Some participants doubted that even the upcoming presidential debates will allow Romney to eliminate the small but significant lead that Obama shows in key polls, with just a small percentage of the electorate still undecided.
“Debates get a huge audience,” said Lizza. “But we’re all just coming to those debates rooting for one side or another.”
“What I’m going to look for is: What is the moment or the place where Mitt Romney decides that he’s going to try to shake Obama, to somehow get him off his game?” Harwood said. “It is very difficult to make up those points in the time remaining.”
The panel was moderated by Jill Lepore, David Woods Kemper ’41 Professor of American History. Lepore, whose recent New Yorker article called “The Lie Factory” is about the origins of the political consulting business, encouraged the panel to compare and contrast the political spectacles of the past and present.
She said that political conventions, for instance, are an artifact of the 19th century. What were once raucous decision-making meetings are now considered by many to be just three-day-long infomercials.
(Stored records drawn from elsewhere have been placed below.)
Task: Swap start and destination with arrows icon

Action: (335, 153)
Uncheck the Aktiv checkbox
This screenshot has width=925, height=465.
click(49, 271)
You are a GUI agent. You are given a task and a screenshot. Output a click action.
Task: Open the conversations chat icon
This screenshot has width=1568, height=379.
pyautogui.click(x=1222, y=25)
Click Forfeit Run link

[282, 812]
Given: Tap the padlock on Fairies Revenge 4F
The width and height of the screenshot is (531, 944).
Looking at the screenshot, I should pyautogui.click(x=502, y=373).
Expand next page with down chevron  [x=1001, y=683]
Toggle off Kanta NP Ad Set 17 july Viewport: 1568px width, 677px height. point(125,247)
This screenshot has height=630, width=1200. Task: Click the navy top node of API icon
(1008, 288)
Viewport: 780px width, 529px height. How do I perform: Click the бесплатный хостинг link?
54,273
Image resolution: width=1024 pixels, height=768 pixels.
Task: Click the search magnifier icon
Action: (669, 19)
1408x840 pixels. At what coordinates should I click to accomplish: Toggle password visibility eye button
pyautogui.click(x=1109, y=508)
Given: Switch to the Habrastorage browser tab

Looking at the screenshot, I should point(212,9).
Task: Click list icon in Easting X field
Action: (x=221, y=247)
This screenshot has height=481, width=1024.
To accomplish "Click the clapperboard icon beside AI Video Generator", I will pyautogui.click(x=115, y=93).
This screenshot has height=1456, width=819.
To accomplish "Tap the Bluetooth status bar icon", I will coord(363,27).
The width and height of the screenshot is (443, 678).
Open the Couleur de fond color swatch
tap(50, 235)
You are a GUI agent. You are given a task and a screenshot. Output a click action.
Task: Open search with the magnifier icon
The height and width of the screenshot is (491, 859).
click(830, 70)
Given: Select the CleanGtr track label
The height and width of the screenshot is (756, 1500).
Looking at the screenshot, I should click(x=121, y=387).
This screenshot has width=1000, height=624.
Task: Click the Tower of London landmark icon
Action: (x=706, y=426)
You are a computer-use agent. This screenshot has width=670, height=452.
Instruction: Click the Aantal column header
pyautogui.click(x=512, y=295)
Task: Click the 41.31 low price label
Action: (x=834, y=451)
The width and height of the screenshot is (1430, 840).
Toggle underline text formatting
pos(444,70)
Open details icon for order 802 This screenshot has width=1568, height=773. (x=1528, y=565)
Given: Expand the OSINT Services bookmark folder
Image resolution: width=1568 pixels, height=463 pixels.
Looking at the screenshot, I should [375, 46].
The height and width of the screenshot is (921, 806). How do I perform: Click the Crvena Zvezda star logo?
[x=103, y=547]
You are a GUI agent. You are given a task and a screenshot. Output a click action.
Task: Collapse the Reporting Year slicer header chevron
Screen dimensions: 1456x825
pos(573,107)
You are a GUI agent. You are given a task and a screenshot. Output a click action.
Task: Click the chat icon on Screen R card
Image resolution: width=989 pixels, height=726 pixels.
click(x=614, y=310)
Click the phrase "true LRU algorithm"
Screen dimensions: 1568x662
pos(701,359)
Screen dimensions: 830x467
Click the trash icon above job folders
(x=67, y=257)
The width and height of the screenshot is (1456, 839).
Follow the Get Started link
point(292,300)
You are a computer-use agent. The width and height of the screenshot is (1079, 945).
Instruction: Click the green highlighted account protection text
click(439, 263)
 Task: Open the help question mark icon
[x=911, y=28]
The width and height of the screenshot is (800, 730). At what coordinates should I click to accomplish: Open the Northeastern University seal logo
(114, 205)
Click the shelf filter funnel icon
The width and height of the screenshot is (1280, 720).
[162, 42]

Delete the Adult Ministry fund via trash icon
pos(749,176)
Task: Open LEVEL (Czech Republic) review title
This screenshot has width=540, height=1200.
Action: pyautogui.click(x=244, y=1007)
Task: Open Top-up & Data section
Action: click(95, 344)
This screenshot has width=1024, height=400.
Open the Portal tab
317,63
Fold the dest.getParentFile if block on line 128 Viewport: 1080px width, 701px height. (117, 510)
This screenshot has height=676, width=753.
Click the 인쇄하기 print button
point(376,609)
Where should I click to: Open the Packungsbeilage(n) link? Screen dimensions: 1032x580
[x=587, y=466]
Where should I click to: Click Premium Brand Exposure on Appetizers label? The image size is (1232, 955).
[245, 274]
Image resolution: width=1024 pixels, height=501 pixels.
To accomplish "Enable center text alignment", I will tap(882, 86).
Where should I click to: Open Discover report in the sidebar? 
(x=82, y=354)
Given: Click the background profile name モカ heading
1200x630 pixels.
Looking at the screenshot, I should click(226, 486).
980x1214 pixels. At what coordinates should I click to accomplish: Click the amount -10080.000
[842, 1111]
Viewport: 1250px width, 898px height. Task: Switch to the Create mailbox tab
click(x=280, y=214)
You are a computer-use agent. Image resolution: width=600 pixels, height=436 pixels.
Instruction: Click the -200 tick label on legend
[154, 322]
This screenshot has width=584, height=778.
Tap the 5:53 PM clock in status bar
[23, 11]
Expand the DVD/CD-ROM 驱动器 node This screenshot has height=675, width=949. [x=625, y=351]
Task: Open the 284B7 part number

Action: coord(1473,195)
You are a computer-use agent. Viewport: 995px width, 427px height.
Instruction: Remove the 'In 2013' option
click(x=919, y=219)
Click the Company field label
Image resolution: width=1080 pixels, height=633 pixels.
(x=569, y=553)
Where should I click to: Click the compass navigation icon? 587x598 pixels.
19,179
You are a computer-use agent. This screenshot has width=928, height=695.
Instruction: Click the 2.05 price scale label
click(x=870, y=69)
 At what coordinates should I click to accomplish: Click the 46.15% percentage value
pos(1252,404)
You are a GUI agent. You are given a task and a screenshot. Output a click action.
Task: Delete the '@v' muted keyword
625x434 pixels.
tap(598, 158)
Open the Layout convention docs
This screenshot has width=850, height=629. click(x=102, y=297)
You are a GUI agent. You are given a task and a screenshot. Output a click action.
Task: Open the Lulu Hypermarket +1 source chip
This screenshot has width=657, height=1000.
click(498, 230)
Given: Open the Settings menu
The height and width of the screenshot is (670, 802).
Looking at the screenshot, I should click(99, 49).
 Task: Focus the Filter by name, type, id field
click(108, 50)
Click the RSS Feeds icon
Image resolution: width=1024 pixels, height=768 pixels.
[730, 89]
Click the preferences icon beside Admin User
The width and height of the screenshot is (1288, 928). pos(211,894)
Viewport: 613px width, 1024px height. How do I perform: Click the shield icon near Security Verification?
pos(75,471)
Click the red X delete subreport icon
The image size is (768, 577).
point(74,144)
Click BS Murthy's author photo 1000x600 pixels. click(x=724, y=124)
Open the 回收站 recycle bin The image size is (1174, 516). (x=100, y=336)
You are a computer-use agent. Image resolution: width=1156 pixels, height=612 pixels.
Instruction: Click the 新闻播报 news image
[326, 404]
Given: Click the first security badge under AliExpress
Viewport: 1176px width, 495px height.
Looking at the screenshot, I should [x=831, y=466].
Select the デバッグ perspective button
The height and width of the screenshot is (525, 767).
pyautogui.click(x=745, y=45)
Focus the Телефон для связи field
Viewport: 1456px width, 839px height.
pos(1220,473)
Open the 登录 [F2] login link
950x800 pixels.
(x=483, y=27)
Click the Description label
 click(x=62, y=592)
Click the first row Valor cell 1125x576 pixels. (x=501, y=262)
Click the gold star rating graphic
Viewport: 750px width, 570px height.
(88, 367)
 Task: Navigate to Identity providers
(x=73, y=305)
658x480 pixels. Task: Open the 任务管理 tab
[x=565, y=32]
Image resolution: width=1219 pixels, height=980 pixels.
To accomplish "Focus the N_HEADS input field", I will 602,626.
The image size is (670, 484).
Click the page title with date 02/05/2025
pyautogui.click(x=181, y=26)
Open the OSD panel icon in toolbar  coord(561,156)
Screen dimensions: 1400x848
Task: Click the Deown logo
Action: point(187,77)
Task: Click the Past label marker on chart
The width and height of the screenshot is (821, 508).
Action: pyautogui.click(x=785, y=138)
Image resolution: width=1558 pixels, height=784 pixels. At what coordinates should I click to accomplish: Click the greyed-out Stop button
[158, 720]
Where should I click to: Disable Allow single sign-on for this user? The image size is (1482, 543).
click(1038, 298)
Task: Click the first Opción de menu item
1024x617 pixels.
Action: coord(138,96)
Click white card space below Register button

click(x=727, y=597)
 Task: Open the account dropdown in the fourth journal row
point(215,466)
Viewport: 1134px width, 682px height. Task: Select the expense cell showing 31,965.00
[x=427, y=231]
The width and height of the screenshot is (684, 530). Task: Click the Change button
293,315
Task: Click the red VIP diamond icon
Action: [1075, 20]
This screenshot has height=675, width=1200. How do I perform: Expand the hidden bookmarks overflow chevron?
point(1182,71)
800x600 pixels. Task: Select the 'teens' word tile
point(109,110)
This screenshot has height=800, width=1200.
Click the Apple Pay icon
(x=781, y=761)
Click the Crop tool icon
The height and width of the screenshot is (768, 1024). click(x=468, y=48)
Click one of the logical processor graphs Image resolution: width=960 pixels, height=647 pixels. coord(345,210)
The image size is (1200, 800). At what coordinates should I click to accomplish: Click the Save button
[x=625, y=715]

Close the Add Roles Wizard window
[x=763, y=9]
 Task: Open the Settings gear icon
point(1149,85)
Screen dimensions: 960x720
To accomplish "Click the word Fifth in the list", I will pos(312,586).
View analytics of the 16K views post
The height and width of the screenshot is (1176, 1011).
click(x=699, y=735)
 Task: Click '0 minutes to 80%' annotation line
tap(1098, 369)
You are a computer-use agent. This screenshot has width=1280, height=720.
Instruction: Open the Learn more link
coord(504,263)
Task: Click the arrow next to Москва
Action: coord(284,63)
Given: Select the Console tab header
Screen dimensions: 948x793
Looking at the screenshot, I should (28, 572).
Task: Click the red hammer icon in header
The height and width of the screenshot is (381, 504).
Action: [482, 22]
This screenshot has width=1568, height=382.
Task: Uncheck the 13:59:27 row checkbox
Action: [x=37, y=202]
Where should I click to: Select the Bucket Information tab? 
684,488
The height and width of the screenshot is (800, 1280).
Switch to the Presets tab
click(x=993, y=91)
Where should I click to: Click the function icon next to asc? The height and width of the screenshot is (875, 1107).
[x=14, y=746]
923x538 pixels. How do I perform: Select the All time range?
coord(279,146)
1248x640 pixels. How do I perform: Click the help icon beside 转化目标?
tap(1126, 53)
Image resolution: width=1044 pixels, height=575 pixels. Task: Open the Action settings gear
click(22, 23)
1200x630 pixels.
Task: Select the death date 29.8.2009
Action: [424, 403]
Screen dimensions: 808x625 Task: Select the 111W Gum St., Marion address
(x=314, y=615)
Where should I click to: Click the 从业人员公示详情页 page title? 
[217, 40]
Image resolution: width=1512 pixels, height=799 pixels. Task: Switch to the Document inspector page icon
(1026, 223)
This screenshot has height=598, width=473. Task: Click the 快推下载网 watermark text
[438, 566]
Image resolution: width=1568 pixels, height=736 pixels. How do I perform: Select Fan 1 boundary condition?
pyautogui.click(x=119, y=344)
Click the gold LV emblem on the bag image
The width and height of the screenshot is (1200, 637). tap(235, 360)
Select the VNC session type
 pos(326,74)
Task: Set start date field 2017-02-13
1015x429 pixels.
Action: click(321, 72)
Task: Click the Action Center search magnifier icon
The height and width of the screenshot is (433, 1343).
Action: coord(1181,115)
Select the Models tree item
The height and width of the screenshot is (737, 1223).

Nevertheless, in this presidential election, the conventions helped out as game changers.
“The Democrats put on a really great infomercial,” Robinson said. “And the Republicans put on a lousy one.”
Absence of women as political journalists
Lepore called attention to the fact that despite the many changes in political reporting over time, one thing is a constant: “the almost complete absence of women as political journalists and commentators,” which is something that she later admitted “infuriates me every day.”
As the only woman onstage, she pointed out: “We are an interestingly composed panel right here. What’s going on with that?”
Harwood suggested that the dearth of women political reporters might have something to do with the general difficulties women face in dealing with work-life-family balance. Robinson noted that there remains a “boys’ club feel” to political pack journalism on the campaign trail and at conventions that “could be more than off-putting” to women.
Lizza, however, recognized a group of about a dozen “really, really important female reporters who are on the Romney and Obama campaigns” this year, including Ashley Parker at The New York Times, Maeve Reston of the Los Angeles Times, Maggie Haberman at Politico, and Marin Cogan at GQ.
The changes that have swept political journalism include the speed and the multiplicity of outlets.
“Is there any way that these are part of the public good?” Lepore asked.
Harwood criticized his own medium, decrying that there is “so much baloney on cable TV.” Lizza argued that Twitter and the like have made journalism more transparent. “You can know what people who are covering these campaigns are doing and thinking more than you ever could before.”
Lizza spoke about the susceptibility of reporters on the campaign trail to what he called “political consultant criteria,” thereby looking at everything in terms of whether it is good or bad for the candidate, rather than whether it is true, or good for the country.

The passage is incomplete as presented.